Over our 25 years as rheumatologists, care has advanced greatly. We each completed our rheumatology training in the late 1990s when both infliximab and etanercept first arrived on the U.S. market, ushering in the era of biologics in rheumatology. Since this time, our greater understanding of the immunologic basis of many rheumatic diseases has translated into a growing list of targeted therapies. It’s truly a fun time to be a rheumatologist and a time when we can offer many patients effective therapies. However, the current environment of rheumatologic care has crushing access issues.
Although the number of people in the rheumatology workforce slightly increased through 2020, many younger rheumatologists are not working full time, and projected retirement numbers will result in a reduced workforce in the near future.1 The ACR projected a large and progressive shortage of rheumatologists by 2030, mostly due to rheumatology person-power shortages plus an increased demand for rheumatologic care.2 This situation has been exacerbated by early retirements attributable to burnout, a process that accelerated during and after the pandemic. Concurrent with an increasingly limited supply of rheumatologists, shifting demographics, the prevalence of anti-nuclear antibody (ANA) positivity and gradual increases in autoimmune diagnoses have increased the demands placed on the U.S. rheumatology workforce.3-5
We have not seen hard data, but colleagues from around the country describe wait times of six months or greater for a new patient, and 12-month wait times are not unusual at rural rheumatology practices;6 this situation is not sustainable.
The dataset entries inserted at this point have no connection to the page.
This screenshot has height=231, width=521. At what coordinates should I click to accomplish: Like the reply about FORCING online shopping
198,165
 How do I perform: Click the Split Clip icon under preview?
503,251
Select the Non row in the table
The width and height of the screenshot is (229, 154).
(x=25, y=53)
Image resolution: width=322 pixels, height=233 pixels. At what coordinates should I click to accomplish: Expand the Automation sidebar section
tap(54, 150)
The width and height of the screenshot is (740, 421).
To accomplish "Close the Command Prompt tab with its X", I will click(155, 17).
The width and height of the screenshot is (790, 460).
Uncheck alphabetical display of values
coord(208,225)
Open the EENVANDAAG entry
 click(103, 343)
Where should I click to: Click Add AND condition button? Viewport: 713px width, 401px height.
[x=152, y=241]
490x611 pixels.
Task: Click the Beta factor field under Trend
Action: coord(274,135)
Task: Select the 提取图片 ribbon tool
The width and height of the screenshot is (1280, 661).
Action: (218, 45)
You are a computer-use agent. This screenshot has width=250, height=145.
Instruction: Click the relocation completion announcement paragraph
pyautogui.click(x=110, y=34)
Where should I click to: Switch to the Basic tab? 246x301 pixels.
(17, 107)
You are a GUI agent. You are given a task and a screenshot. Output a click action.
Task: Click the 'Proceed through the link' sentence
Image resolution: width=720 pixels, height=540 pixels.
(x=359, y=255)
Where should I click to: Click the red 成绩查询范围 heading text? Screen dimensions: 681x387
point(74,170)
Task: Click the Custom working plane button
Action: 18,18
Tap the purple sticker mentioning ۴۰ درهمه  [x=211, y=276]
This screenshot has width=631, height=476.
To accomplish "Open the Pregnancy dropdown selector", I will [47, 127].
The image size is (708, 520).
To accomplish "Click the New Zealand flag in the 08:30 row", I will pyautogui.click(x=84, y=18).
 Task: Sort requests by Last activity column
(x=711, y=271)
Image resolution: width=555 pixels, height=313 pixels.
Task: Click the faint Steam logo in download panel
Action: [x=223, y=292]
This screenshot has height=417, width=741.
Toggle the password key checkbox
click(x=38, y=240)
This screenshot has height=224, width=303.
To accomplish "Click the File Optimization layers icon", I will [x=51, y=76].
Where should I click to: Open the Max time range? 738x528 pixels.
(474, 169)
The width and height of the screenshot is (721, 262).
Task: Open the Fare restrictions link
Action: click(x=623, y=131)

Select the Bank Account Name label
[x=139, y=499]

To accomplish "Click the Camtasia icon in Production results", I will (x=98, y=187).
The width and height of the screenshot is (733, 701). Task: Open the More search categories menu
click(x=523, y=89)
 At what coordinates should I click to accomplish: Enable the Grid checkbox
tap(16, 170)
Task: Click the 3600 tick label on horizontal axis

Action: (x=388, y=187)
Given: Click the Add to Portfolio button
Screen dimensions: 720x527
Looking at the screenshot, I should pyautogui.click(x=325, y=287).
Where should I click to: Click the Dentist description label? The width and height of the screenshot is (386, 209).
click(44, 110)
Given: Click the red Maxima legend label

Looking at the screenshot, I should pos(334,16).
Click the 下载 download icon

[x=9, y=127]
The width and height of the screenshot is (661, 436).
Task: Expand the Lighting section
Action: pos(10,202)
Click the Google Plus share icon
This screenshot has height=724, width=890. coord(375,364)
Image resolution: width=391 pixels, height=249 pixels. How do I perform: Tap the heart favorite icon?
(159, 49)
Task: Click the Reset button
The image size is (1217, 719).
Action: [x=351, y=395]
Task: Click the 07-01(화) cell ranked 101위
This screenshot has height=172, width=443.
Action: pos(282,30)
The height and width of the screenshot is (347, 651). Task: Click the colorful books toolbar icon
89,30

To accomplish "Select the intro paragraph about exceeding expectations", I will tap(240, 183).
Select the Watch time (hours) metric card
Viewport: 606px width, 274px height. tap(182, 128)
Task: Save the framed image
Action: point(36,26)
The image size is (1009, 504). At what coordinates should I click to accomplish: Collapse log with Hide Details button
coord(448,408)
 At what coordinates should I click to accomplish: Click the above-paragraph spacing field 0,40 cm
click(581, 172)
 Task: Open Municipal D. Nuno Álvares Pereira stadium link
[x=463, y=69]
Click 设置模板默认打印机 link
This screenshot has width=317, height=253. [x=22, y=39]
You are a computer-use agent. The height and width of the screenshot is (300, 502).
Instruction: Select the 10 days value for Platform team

There is a direct human cost to prolonged wait times in the rheumatic diseases—one that threatens our patients with a cascade of events leading to greater disability if traditional models of care fail to evolve to address the combined impacts of a smaller workforce and the greater demands it faces. Specifically, under the current paradigm, the supply-demand mismatch can be expected to increase wait times for initial consultation, resulting in longer time to diagnosis, and allowing greater progression of disease disability and accrual of permanent damage to joints and other organs.
Tackling the Shortage
The ACR has proposed ways to address this workforce shortage, including enhancing the number of trainees and increasing recruitment and training of advanced practice providers (APPs), such as nurse practitioners and physician assistants. Efforts to effectively address the epidemic of burnout may alleviate a cause of suffering among our colleagues, reducing early retirement from clinical practice. Yet these important steps to impact the supply side of the supply-demand mismatch in U.S. rheumatology are unlikely to add enough rheumatologists and interprofessional rheumatology providers quickly enough to solve the growing access problems. Are there other models of care that should be considered to improve the demand side of the equation?